You can find many ways in the textbooks to derive the Lorentz Transformation, starting from Einstein’s famous two postulates: that the laws of physics are the same in all inertial frames, and that the speed of light is a constant. You can do it in one big chunk, or by starting with length contraction and time dilation.
What I want to do here is show a proof which requires only one, surprisingly minimal, assumption, and which relegates ‘light’ to its proper place as a subsidiary phenomenon. This is the opposite of the order which is usually taught, so this is not the sort of proof you get in Relativity101, but after you’ve learnt and are happy with the standard proofs, I think you’ll appreciate this one.
We make some basic assumptions – as indeed we do in a conventional proof, though they’re not usually spelt out. Events occur in continuous time t and continuous space r, though for simplicity we’ll just consider one space dimension x. Space and time are isotropic and homogeneous – there are no special times or places. We can plot events in space-time diagrams, where the t axis is calibrated using repeated identical processes like the swing of a pendulum or the vibrations of a crystal, and the x axis is calibrated using stationary identical rods.
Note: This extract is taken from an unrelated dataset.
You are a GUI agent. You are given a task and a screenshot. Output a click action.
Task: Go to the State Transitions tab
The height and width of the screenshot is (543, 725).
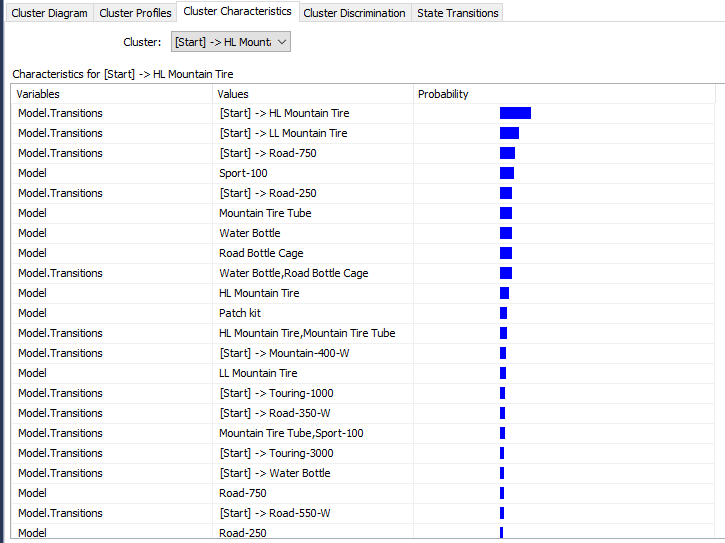pyautogui.click(x=458, y=13)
Events cause, and are caused by, other events. For a pair of events A and B it could be that A→B, A has a (possible) effect on B, or that B→A, B has a (possible) effect on A. In the first case we say that A lies in the past of B, and B is in the future of A. In the second case it’s the other way round. We dismiss the possibility that both A→B and B→A, as that leads to paradoxes of the killing-your-grandfather variety. But what about the possibility that neither A→B nor B→A: that there can be pairs of events for which neither can influence the other?
There’s not an obvious answer. If you were designing a universe you could insist that any pair of events must have a causal connection one way or the other, or you could allow the equivalent of the ‘Don’t know’ box. The choice is not forced on us by logic. But let’s suppose that we do live in a universe where this directed link between events is optional rather than compulsory:
There are pairs of events which are not causally connected.
I promised you a single assumption: there it is. Now let’s build on it.
For any event there must be some events which are not causally connected. The assumption says this is for true for some events, but all events must be similar (as space and time are homogeneous) , so this is true in general. So we can drawa space-time diagram showing the events that are past, future, and elsewhere for an event at the origin.
Causality is transitive: if A→B and B→ C then A→ C, as A can influence C through B. That means that at any particular point x, events that are in A‘ s past must be followed by elsewhere events and then future events. They can’t be mixed up. The events occur in defined regions
Even at small distances there must be elsewhere events – if there were some minimum distance from A, Δ, within which all events were either past or future, and B is the event at Δ on the division between past and future, then all events within 2Δ of A must be in the past and future, and so on for 3,4,5….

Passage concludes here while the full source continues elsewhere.